Do we really need another Tomb Raider, just because Lara has better hair? Are we really gaining anything if the original Fable is brought over to Xbox 360 with slightly better textures? It seems that the world of the next-gen update is littered with unnecessary efforts and brazen attempts to make more money from the same product. But there are exceptions.
Both Metro games, 2033 and Last Light, are being packaged together as Redux. Releasing on the new consoles this Summer. For a series as underrated and refreshingly original as Metro, a re-release is not only warranted, it’s needed.
The premise of the Metro games is great. Moscow has become a city of post-nuclear ruin. The few survivors left are forced to live in the underground metro system, trying to survive in dank, overcrowded stations and tunnels. Above ground is ruled by radiation, roaming monsters, and unspeakable terrors. Despite all of this people still can’t get along, still hungry for power and control. The sense of place and atmosphere is one of the best I’ve encountered in a game, as you struggle to survive in a fascinating, decaying world.

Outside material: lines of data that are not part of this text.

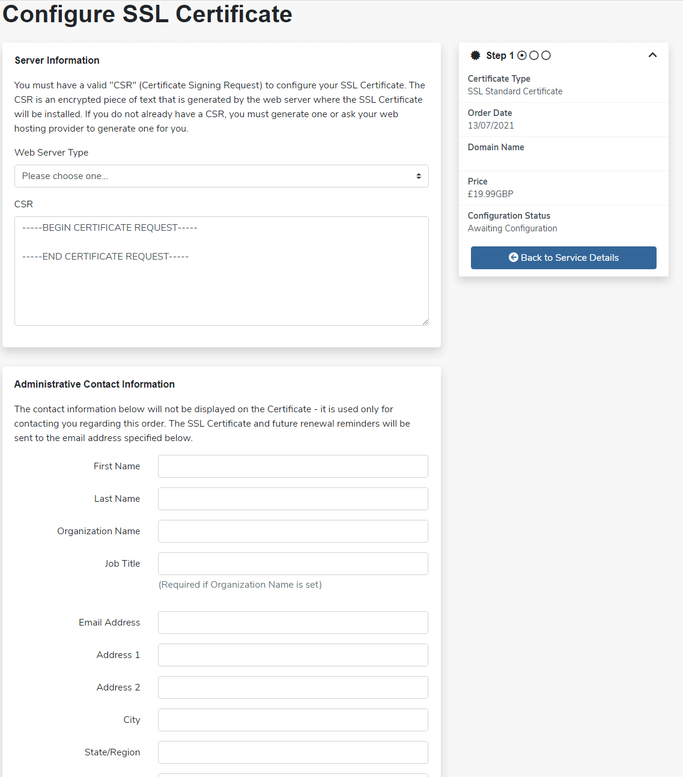Click the back arrow icon inside the blue button
683x777 pixels.
pos(514,257)
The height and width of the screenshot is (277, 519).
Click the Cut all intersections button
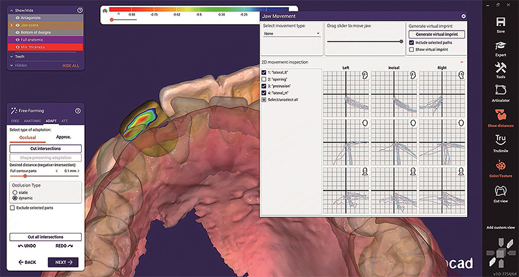(45, 237)
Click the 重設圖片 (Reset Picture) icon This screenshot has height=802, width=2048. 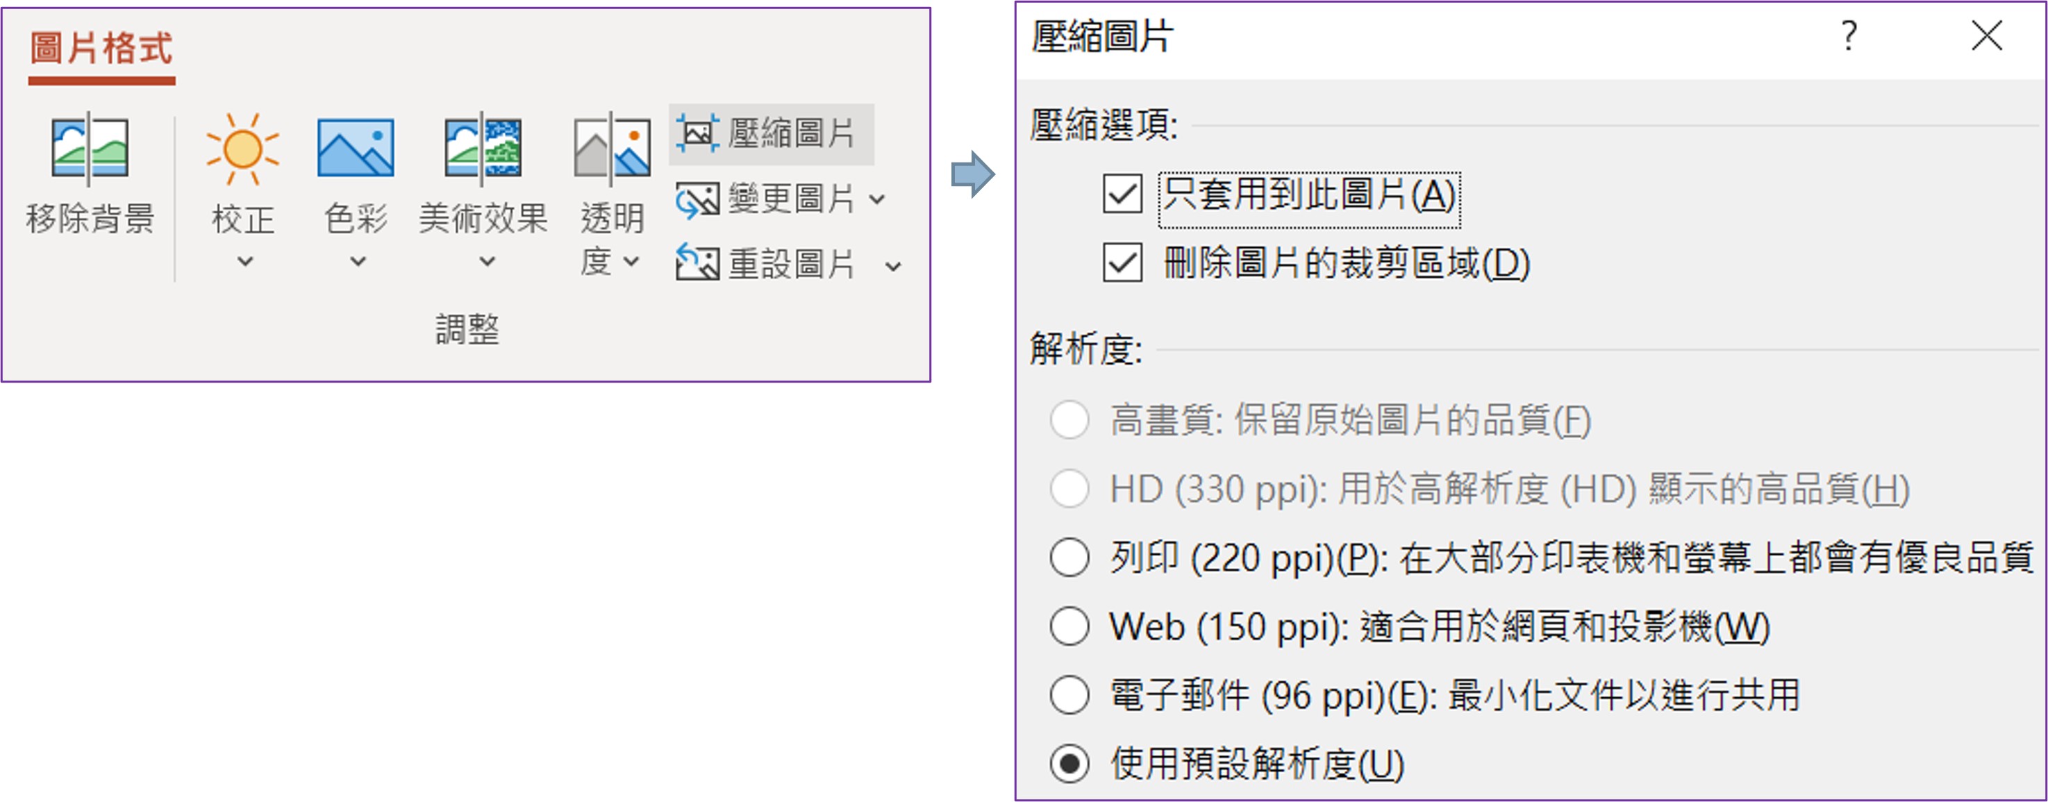tap(697, 263)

Deep Silver have promised the first game, Metro: 2033, will receive a complete overhaul using the sequel’s engine. They’ve also announced brand new content to supplement and round out the story. The second game, Last Light, will also get some TLC, but admittedly it is the least in need of a touch-up.
They’ve also committed to fixing the minor bugs and AI problems present in some sections of the games. These extra refinements and tweaks are just what the series needs, not to dilute the experience and spirit of the games, but instead hopefully refine them. Although these improvements might be important in gaining more fans and appealing to a wider audience. The real draw for these games is how genuinely different they feel to others, and a large part of this is due to them being developed in Ukraine.
The Metro games are one of the best examples of how a game made outside of the usual USA/Japanese moulds can be a refreshing change of pace. Games design from the big studios has become more rigid than ever, robust boilerplate stereotypes that can accommodate different settings, whilst still feeling the same. Just look at Watch Dogs. Give Ezio Auditorre a mobile phone, swap his hood for a scarf, and you can see Ubisoft making the same thing, save for a few minigame changes and a skin swap. In the age of the generic Modern War FPS and themed parkour runabout, Metro games stand out, even if they’re a little rough and ready at times.
The Metro series challenges the conventions and tropes that more mainstream titles are slipping into, providing a familiar FPS genre whilst asking different and more interesting questions of the player. With both games bundled together and the refinements promised, will it be enough to tempt players away from their comfort zone and into the subways of Moscow?